Thursday, 7 October 2010

Everything you always wanted to know about specs...

Poor Jonathan Franzen. First the wrong version of his book is published, then some idiot goes and steals his glasses. I would find that an unforgiveable personal invasion - I've worn glasses since I was a child and can't imagine what I would look or feel like without them, but that's the joy of specs.

His glasses would, however, make a great contribution to the British Optical Association Museum, which was established in 1901 and is now housed in a basement on the same London street as Benjamin Franklin House. Fellow American Herman Melville and German poet Heinrich Heine lived down the road in the 19th century.

What its website styles the 'musEYEum' is said to be 'the oldest and one of the best optical museums in the world'. It has a collection of some 16,ooo objects, only a fraction of which can be exhibited at any time, ranging from an intricate 17th-century model of an eye made from ivory to the latest blister-packed contact lenses. (They don't, however, have T-shirts boasting the legend: 'I went to the Optical Museum and made a spectacle of myself.')

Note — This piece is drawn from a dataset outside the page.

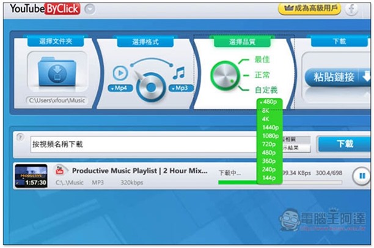This screenshot has height=248, width=374.
Task: Choose 最佳 quality option
Action: 262,59
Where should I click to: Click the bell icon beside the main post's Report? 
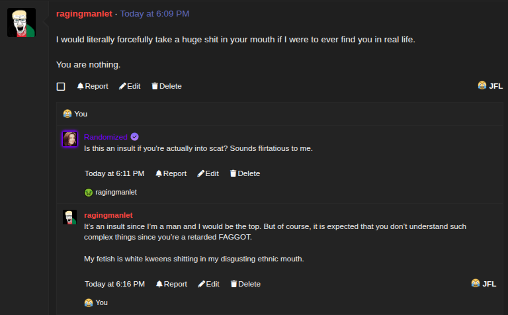pyautogui.click(x=80, y=86)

A selection of frames - including a pair with automated wipers - is a great resource for current designers, says the museum's enthusiastic curator (the picture, above, is taken with his kind permission). The collection includes eyewear belonging to Dr Johnson, CP Snow and Ronnie Corbett - yep, they're kept in glasses cases - as well as the arms of spectacles belonging to Dr Crippen. An optician, I'm told, he smashed the lenses in an attempt to kill himself.

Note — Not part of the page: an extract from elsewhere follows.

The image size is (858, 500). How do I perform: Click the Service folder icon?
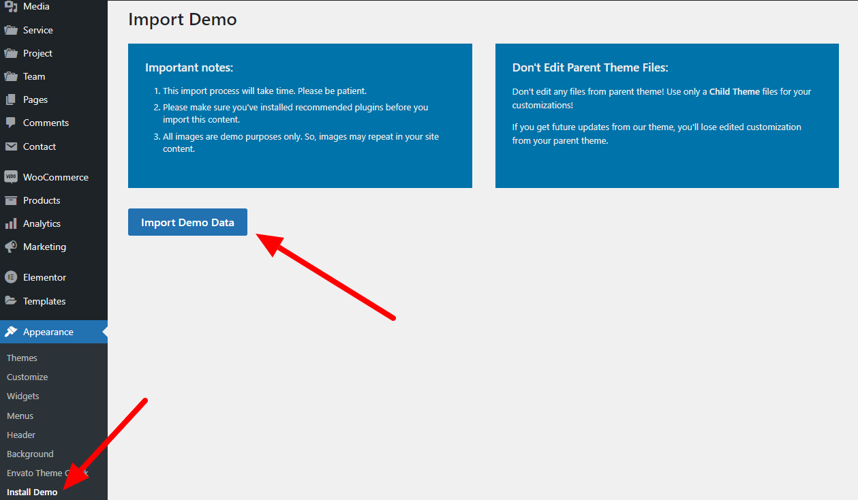11,30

I wouldn't have minded seeing more famous frames: I particularly favour those iconic, round-rimmed Windsors, I believe they're called, sported by as various a crowd as Gandhi, Groucho Marx, John Lennon and Harry Potter, but would love to see Woody Allen's classic set - he's said to have given Penelope Cruz a pair after filming Vicky Christina Barcelona - or even those belonging to Zairean dictator Mobutu Sese Soku. (Does anyone pass down frames to their children?)

Wandering up Charing Cross Road afterwards I'm struck by the huge variety of spectacles on show worn by passersby. At a time when gene treatment, advances in laser surgery and the like could mean glasses become an idiosyncratic throwback, we should try and compile some form of specs files. With Franzen's pair at the centre of the crime of the hour, where better to start? It could be called You've Been Framed.